基金Project supported by the National High-Tech R&D Program(863 program)(2013AA03A114)the joint funding of National Natural Science Foundation of China and the Chinese Academy of Sciences(U1332133)+3 种基金the Science and Technology Program of Anhui Province of China(1301022062,1301022067)the Special Fund for Research and Development of the Hefei Institute(IMICZ2015112)the Fund of Beijing National Laboratory for Molecular Sciences(20140143)and the Key Discipline of Information and Communication Engineering of University of Science and Technology of Anhui(AKZDXK2015C02)
文摘In order to uncover the real origin of red luminescence from Sr_3Al_2O_6:Eu and the physical mechanisms that were involved in the dynamical process of luminescence, variant amount of Eu and Dy activated Sr_3Al_2O_6 phosphors were synthesized with the solid-state reaction and the combustion-assisted solid-state reaction, respectively, using the fine graphite powder or the mixed H^2+N_2gases as a reducing agent.
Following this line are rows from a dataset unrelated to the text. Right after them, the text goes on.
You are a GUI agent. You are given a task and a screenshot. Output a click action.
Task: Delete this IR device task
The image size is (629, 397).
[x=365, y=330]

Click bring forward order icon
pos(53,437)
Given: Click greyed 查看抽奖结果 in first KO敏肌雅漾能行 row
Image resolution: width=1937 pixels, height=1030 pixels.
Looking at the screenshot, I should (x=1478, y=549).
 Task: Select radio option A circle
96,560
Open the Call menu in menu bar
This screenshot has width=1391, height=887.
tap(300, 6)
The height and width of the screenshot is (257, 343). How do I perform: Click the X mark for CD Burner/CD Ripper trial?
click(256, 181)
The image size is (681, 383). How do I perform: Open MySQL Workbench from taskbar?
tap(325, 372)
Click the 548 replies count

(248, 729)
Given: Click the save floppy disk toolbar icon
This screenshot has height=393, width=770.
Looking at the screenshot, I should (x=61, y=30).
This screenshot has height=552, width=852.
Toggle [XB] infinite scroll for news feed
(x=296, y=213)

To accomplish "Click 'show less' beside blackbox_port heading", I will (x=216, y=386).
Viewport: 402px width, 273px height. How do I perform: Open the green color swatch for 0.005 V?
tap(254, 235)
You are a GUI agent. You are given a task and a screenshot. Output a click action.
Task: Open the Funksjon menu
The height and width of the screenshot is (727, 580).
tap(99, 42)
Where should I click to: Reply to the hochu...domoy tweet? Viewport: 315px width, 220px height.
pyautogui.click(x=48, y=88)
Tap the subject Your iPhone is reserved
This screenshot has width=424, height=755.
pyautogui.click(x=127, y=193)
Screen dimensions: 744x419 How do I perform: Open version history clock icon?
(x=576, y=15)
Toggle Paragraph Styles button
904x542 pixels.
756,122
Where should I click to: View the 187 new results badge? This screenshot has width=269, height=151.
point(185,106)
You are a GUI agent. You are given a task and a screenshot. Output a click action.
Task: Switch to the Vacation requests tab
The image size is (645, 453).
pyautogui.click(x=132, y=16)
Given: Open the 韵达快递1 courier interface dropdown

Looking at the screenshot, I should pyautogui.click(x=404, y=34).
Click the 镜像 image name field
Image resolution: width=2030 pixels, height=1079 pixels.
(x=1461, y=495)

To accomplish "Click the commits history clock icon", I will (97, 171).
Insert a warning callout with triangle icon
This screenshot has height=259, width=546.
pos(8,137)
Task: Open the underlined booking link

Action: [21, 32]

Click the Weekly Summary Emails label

The phase was examined with XRD analysis and the photoluminescence properties were characterized by a fluorescence spectrometer. Although the phosphors possessed the same Sr_3Al_2O_6 phase, different emission colors(red or green) were obtained, relying on synthesis conditions. The simultaneous existence of Eu^2+ and Eu^3+ was not only observed in the emission and excitation spectra, but also identified with the near edge X-ray absorption fine structure spectroscopy(NEXAFS).The mixed valence(higher than +2 and less than +3) of Eu may be related with the six different sites of Sr, whose effective valence ranged from +1.5058 to +2.2698, in the crystal lattice of Sr_3Al_2O_6 that could accommodate Eu. Moreover, the reduction of Eu^3+ to forming Eu^2+ depended on the amount of Eu^3+ or Dy^3+ doped, due to the different energy barrier in each site of Sr that Eu had to overcome. The residual Eu^3+, similar to the doped Dy^3+, played an important role in supplying the hole for Eu^2+ to form a bound trap(Eu^2+)* after excitation. During electron returning to the 4f^7 ground state of Eu^2+, the red luminescence was radiated. Therefore, the synergetic effects of Eu^2+ and Eu^3+(Dy^3+) produce red luminescence.